Use utils.chunk_transcript() to break the transcript into 5-minute segments, then analyze each chunk with timestamps:

from utils import chunk_transcript
chunks = chunk_transcript(data["transcript"], chunk_minutes=5)
for chunk in chunks:
    print(f"[{chunk['start_formatted']} - {chunk['end_formatted']}]")
    print(chunk["text"])

Or run the orchestrator with --depth deep:

python analyze_video.py "YOUTUBE_URL" --depth deep

Video Type Patterns

| Type | Key Extraction Focus | See | | --------- | ------------------------------------------------- | --------------------------------- | | Lecture | Thesis, arguments, citations, definitions | references/analysis-patterns.md | | Tutorial | Steps, tools, prerequisites, gotchas | references/analysis-patterns.md | | Interview | Perspectives, disagreements, attributed positions | references/analysis-patterns.md | | Podcast | Topic threads, opinions, recommendations | references/analysis-patterns.md | | Tech Talk | Architecture, trade-offs, benchmarks, lessons | references/analysis-patterns.md | | Panel | Consensus vs. disagreement, per-speaker views | references/analysis-patterns.md |

Read references/analysis-patterns.md for detailed extraction guidance per type.

Step 5: Export to Markdown

The orchestrator generates a scaffold:

cd <skill_dir>/scripts
python analyze_video.py "YOUTUBE_URL" --output ./analysis.md --depth standard --type auto

Flags:

--output PATH: Where to write (default: ./{sanitized_title}.md)
--depth quick|standard|deep: Analysis depth
--type auto|lecture|tutorial|interview|podcast|tech-talk|panel: Video type hint
--lang CODE: Transcript language (default: en)
--json: Output raw JSON instead of Markdown scaffold

The scaffold contains populated metadata and [TO BE ANALYZED] placeholders. Claude replaces these with actual analysis.

Preferred workflow: Run fetch_transcript.py to get JSON, analyze in context, then produce the final Markdown directly using assets/output-template.md as the structure guide.

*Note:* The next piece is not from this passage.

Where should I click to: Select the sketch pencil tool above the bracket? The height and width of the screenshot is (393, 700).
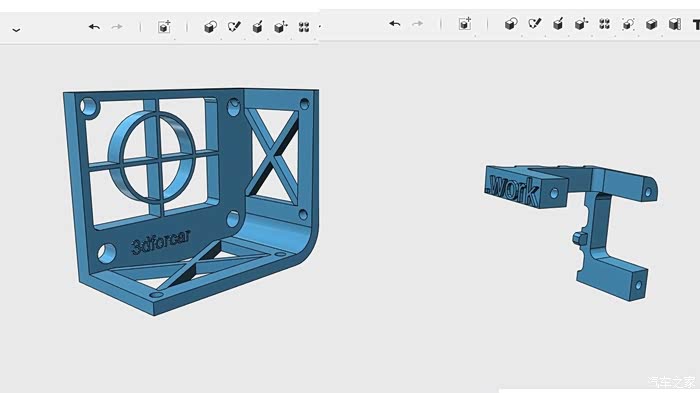click(x=234, y=27)
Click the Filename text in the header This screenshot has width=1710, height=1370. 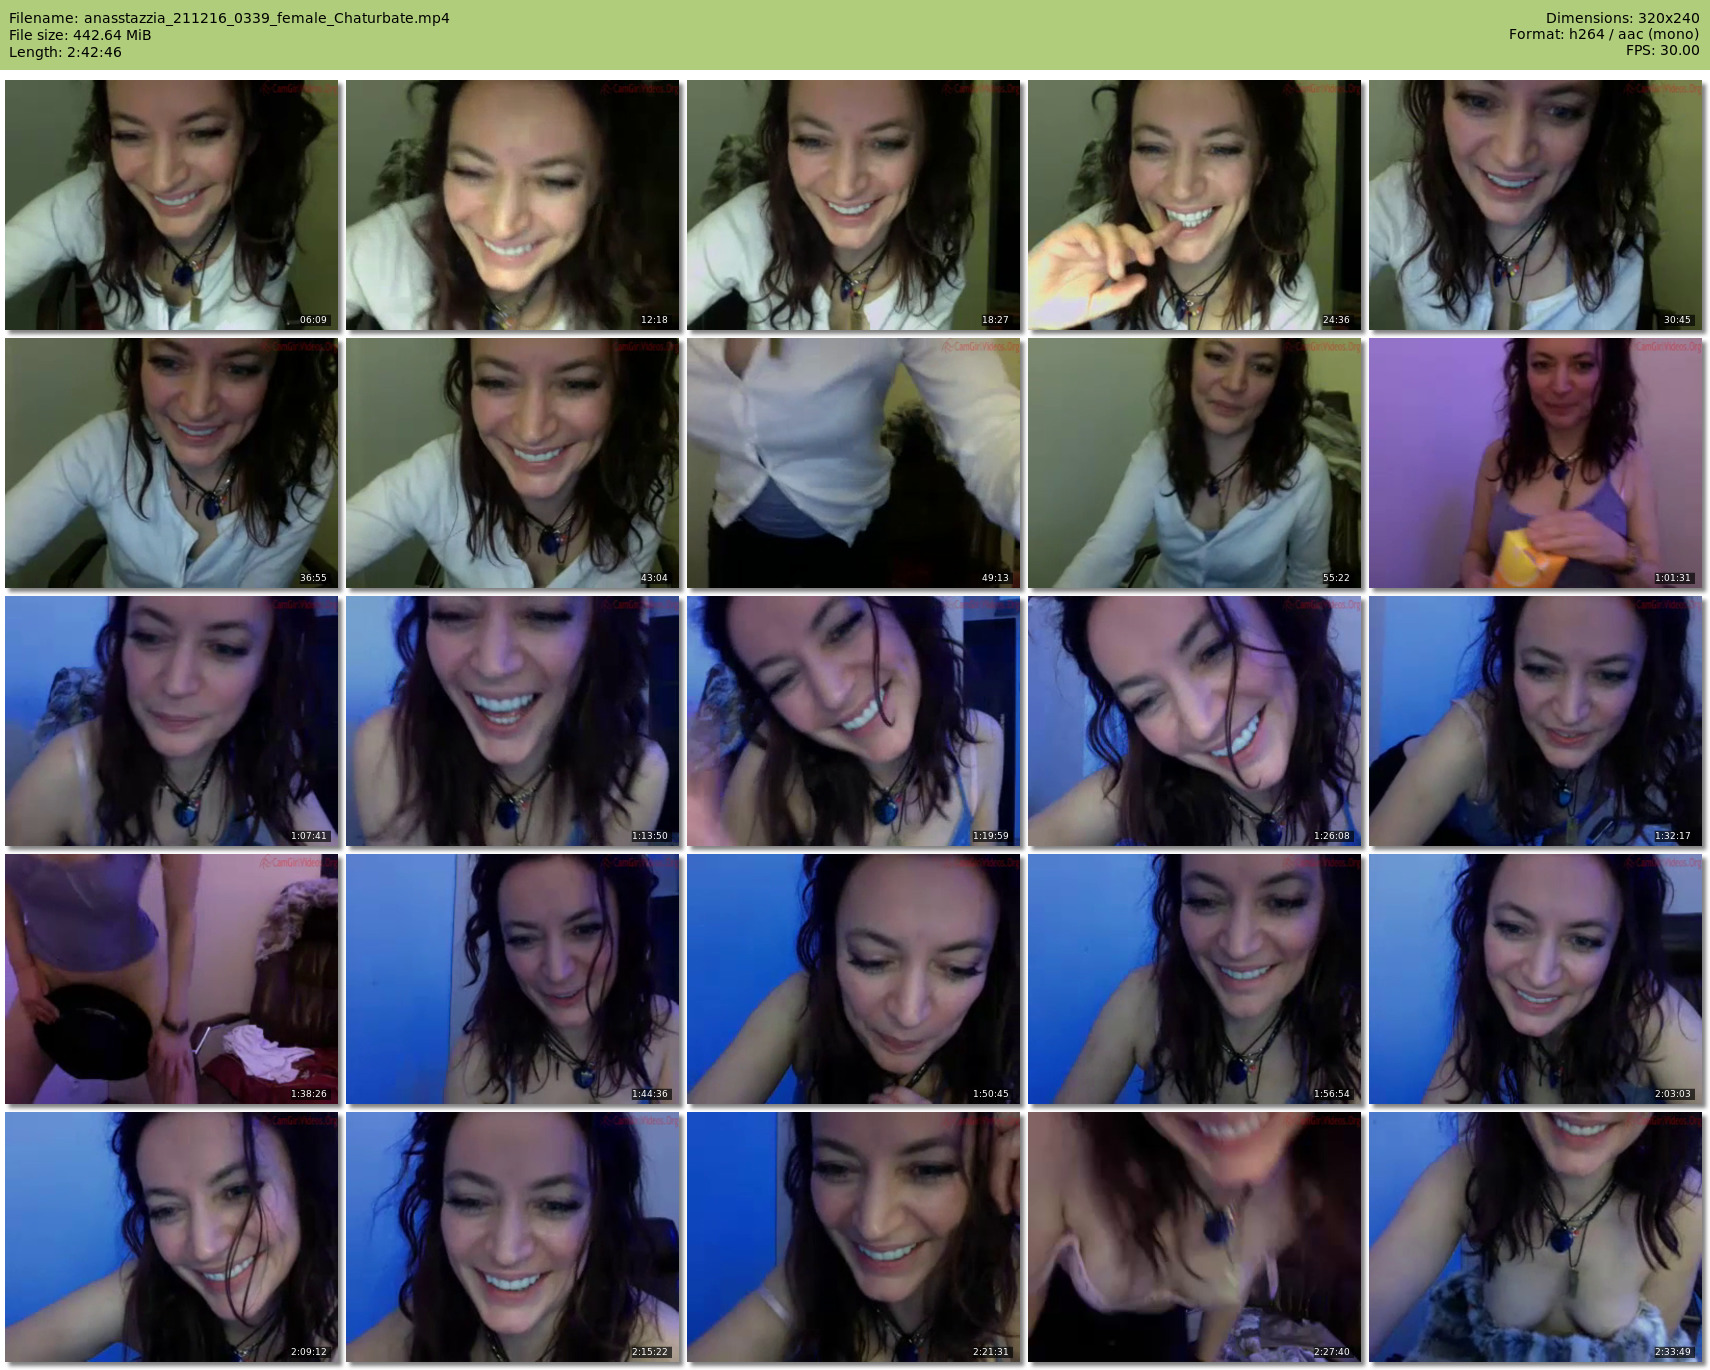229,18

The orchestrator is useful for batch processing or when the user wants a file written.

Error Handling

| Error | Exit Code | Cause | Resolution | | -------------------- | --------- | -------------------------------------- | ------------------------------------------------ | | URL parse failure | 1 | Invalid or unsupported URL format | Ask user for standard YouTube URL | | No transcript | 2 | Video has no captions (manual or auto) | Inform user; suggest a different video | | Video unavailable | 1 | Private, deleted, or geo-blocked | Inform user of the restriction | | Age-restricted | 1 | Requires authentication | Inform user; yt-dlp may work with cookies | | Metadata fetch fail | 0 | yt-dlp network issue | Transcript still works; metadata shows "Unknown" | | Language unavailable | 0 | Requested lang not available | Auto-falls back to available language | | yt-dlp not installed | 1 | Missing dependency | Run Step 0 dependency installation |

Limitations

No visual analysis: Transcript-only; slides, diagrams, code on screen, and demos are not captured. Note this in output when relevant.
Auto-caption quality: Auto-generated captions may contain errors, especially for technical terms, proper nouns, and non-English accents.
Music videos: Lyrics may not be available as captions. Music-only content produces poor results.
Live streams: Ongoing live streams may have incomplete or unavailable transcripts.
Rate limiting: Excessive requests to YouTube may trigger temporary blocks. Space requests if processing multiple videos.
Language coverage: Best results for English. Other languages depend on caption availability and quality.
Speaker attribution: Transcripts rarely identify individual speakers. Claude infers from context where possible.